● Your objective:
Please set down the entries below once more, exactly.

● Records from a dataset:
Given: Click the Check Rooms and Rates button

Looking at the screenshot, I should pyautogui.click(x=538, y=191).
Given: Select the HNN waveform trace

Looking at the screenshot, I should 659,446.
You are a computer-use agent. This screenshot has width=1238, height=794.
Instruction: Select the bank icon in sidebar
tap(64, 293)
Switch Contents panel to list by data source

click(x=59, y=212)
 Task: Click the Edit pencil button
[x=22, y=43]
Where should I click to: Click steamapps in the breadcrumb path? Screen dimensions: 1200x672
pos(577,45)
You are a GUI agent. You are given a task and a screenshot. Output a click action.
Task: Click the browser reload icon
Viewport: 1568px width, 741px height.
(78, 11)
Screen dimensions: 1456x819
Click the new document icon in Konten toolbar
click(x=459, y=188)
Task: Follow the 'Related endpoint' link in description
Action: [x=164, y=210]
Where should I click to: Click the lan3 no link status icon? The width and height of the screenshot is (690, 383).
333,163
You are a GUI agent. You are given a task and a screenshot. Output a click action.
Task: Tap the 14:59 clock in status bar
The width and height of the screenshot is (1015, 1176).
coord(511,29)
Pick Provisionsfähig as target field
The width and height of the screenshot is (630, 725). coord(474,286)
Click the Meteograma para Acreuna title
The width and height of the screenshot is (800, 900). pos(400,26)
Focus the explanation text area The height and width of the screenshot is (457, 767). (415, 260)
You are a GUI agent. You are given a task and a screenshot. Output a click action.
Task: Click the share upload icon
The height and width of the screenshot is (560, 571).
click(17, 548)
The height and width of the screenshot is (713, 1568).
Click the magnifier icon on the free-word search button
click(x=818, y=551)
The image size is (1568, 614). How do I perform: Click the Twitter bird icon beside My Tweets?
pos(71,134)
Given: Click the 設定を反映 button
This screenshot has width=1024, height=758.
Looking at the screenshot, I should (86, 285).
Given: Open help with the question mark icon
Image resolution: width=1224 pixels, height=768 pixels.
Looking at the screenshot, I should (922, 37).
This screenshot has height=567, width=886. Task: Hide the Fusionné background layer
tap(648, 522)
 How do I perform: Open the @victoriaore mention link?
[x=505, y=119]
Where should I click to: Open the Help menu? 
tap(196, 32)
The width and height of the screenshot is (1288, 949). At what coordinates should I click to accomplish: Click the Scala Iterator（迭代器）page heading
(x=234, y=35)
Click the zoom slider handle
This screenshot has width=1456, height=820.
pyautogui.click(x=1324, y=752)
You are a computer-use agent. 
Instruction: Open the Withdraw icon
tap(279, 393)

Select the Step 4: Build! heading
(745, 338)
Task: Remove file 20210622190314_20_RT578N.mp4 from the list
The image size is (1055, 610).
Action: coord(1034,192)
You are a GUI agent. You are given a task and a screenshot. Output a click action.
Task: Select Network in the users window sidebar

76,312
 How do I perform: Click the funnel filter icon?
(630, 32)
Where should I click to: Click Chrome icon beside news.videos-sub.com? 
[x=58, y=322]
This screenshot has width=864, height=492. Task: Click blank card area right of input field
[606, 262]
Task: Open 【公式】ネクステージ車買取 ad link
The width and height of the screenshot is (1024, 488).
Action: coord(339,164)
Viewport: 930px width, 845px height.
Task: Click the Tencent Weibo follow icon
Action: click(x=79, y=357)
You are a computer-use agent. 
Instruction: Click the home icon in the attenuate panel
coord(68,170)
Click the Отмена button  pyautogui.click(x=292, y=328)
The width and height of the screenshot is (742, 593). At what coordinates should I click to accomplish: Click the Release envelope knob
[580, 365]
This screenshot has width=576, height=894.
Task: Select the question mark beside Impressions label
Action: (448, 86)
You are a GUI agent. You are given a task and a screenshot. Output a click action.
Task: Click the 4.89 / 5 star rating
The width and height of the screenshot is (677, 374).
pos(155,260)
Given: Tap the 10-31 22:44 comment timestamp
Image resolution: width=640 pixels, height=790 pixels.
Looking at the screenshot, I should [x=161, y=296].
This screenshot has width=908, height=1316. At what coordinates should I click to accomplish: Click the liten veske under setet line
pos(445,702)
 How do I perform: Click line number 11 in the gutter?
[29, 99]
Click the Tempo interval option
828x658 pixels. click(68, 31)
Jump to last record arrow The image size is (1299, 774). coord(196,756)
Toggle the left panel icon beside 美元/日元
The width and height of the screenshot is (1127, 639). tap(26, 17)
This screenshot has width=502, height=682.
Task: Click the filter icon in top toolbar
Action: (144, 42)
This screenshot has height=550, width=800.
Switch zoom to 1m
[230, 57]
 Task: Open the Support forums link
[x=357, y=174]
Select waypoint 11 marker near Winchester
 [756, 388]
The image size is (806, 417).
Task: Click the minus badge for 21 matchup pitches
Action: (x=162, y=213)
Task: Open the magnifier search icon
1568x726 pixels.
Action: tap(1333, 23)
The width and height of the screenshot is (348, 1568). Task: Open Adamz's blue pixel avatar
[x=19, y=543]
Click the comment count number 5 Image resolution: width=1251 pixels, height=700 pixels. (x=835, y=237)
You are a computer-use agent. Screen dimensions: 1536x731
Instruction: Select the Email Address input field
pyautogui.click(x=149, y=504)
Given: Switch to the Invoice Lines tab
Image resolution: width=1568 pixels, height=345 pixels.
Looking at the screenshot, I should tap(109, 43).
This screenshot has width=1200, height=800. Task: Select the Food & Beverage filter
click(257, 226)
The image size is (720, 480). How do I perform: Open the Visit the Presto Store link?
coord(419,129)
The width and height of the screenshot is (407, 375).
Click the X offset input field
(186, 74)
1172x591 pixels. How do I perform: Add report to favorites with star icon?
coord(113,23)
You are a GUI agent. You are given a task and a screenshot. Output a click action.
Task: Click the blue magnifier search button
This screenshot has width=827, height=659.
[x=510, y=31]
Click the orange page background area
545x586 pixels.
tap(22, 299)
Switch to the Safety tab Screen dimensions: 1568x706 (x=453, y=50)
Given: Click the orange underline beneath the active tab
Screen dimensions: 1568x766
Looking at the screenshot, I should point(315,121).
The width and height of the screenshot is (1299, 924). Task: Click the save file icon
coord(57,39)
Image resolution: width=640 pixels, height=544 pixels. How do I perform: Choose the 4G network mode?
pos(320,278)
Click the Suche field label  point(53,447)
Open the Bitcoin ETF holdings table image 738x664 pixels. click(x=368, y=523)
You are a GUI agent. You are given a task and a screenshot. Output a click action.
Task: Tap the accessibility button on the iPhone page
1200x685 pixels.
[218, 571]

● Output:
Given: Click the Check Rooms and Rates button

Looking at the screenshot, I should pyautogui.click(x=538, y=191).
Given: Select the HNN waveform trace

Looking at the screenshot, I should 659,446.
You are a computer-use agent. This screenshot has width=1238, height=794.
Instruction: Select the bank icon in sidebar
tap(64, 293)
Switch Contents panel to list by data source

click(x=59, y=212)
 Task: Click the Edit pencil button
[x=22, y=43]
Where should I click to: Click steamapps in the breadcrumb path? Screen dimensions: 1200x672
pos(577,45)
You are a GUI agent. You are given a task and a screenshot. Output a click action.
Task: Click the browser reload icon
Viewport: 1568px width, 741px height.
(78, 11)
Screen dimensions: 1456x819
Click the new document icon in Konten toolbar
click(x=459, y=188)
Task: Follow the 'Related endpoint' link in description
Action: [x=164, y=210]
Where should I click to: Click the lan3 no link status icon? The width and height of the screenshot is (690, 383).
333,163
You are a GUI agent. You are given a task and a screenshot. Output a click action.
Task: Tap the 14:59 clock in status bar
The width and height of the screenshot is (1015, 1176).
coord(511,29)
Pick Provisionsfähig as target field
The width and height of the screenshot is (630, 725). coord(474,286)
Click the Meteograma para Acreuna title
The width and height of the screenshot is (800, 900). pos(400,26)
Focus the explanation text area The height and width of the screenshot is (457, 767). (415, 260)
You are a GUI agent. You are given a task and a screenshot. Output a click action.
Task: Click the share upload icon
The height and width of the screenshot is (560, 571).
click(17, 548)
The height and width of the screenshot is (713, 1568).
Click the magnifier icon on the free-word search button
click(x=818, y=551)
The image size is (1568, 614). How do I perform: Click the Twitter bird icon beside My Tweets?
pos(71,134)
Given: Click the 設定を反映 button
This screenshot has width=1024, height=758.
Looking at the screenshot, I should (86, 285).
Given: Open help with the question mark icon
Image resolution: width=1224 pixels, height=768 pixels.
Looking at the screenshot, I should (922, 37).
This screenshot has height=567, width=886. Task: Hide the Fusionné background layer
tap(648, 522)
 How do I perform: Open the @victoriaore mention link?
[x=505, y=119]
Where should I click to: Open the Help menu? 
tap(196, 32)
The width and height of the screenshot is (1288, 949). At what coordinates should I click to accomplish: Click the Scala Iterator（迭代器）page heading
(x=234, y=35)
Click the zoom slider handle
This screenshot has width=1456, height=820.
pyautogui.click(x=1324, y=752)
You are a computer-use agent. 
Instruction: Open the Withdraw icon
tap(279, 393)

Select the Step 4: Build! heading
(745, 338)
Task: Remove file 20210622190314_20_RT578N.mp4 from the list
The image size is (1055, 610).
Action: coord(1034,192)
You are a GUI agent. You are given a task and a screenshot. Output a click action.
Task: Select Network in the users window sidebar

76,312
 How do I perform: Click the funnel filter icon?
(630, 32)
Where should I click to: Click Chrome icon beside news.videos-sub.com? 
[x=58, y=322]
This screenshot has width=864, height=492. Task: Click blank card area right of input field
[606, 262]
Task: Open 【公式】ネクステージ車買取 ad link
The width and height of the screenshot is (1024, 488).
Action: coord(339,164)
Viewport: 930px width, 845px height.
Task: Click the Tencent Weibo follow icon
Action: click(x=79, y=357)
You are a computer-use agent. 
Instruction: Click the home icon in the attenuate panel
coord(68,170)
Click the Отмена button  pyautogui.click(x=292, y=328)
The width and height of the screenshot is (742, 593). At what coordinates should I click to accomplish: Click the Release envelope knob
[580, 365]
This screenshot has width=576, height=894.
Task: Select the question mark beside Impressions label
Action: (448, 86)
You are a GUI agent. You are given a task and a screenshot. Output a click action.
Task: Click the 4.89 / 5 star rating
The width and height of the screenshot is (677, 374).
pos(155,260)
Given: Tap the 10-31 22:44 comment timestamp
Image resolution: width=640 pixels, height=790 pixels.
Looking at the screenshot, I should [x=161, y=296].
This screenshot has width=908, height=1316. At what coordinates should I click to accomplish: Click the liten veske under setet line
pos(445,702)
 How do I perform: Click line number 11 in the gutter?
[29, 99]
Click the Tempo interval option
828x658 pixels. click(68, 31)
Jump to last record arrow The image size is (1299, 774). coord(196,756)
Toggle the left panel icon beside 美元/日元
The width and height of the screenshot is (1127, 639). tap(26, 17)
This screenshot has width=502, height=682.
Task: Click the filter icon in top toolbar
Action: (144, 42)
This screenshot has height=550, width=800.
Switch zoom to 1m
[230, 57]
 Task: Open the Support forums link
[x=357, y=174]
Select waypoint 11 marker near Winchester
 [756, 388]
The image size is (806, 417).
Task: Click the minus badge for 21 matchup pitches
Action: (x=162, y=213)
Task: Open the magnifier search icon
1568x726 pixels.
Action: tap(1333, 23)
The width and height of the screenshot is (348, 1568). Task: Open Adamz's blue pixel avatar
[x=19, y=543]
Click the comment count number 5 Image resolution: width=1251 pixels, height=700 pixels. (x=835, y=237)
You are a computer-use agent. Screen dimensions: 1536x731
Instruction: Select the Email Address input field
pyautogui.click(x=149, y=504)
Given: Switch to the Invoice Lines tab
Image resolution: width=1568 pixels, height=345 pixels.
Looking at the screenshot, I should tap(109, 43).
This screenshot has width=1200, height=800. Task: Select the Food & Beverage filter
click(257, 226)
The image size is (720, 480). How do I perform: Open the Visit the Presto Store link?
coord(419,129)
The width and height of the screenshot is (407, 375).
Click the X offset input field
(186, 74)
1172x591 pixels. How do I perform: Add report to favorites with star icon?
coord(113,23)
You are a GUI agent. You are given a task and a screenshot. Output a click action.
Task: Click the blue magnifier search button
This screenshot has width=827, height=659.
[x=510, y=31]
Click the orange page background area
545x586 pixels.
tap(22, 299)
Switch to the Safety tab Screen dimensions: 1568x706 (x=453, y=50)
Given: Click the orange underline beneath the active tab
Screen dimensions: 1568x766
Looking at the screenshot, I should point(315,121).
The width and height of the screenshot is (1299, 924). Task: Click the save file icon
coord(57,39)
Image resolution: width=640 pixels, height=544 pixels. How do I perform: Choose the 4G network mode?
pos(320,278)
Click the Suche field label  point(53,447)
Open the Bitcoin ETF holdings table image 738x664 pixels. click(x=368, y=523)
You are a GUI agent. You are given a task and a screenshot. Output a click action.
Task: Tap the accessibility button on the iPhone page
1200x685 pixels.
[218, 571]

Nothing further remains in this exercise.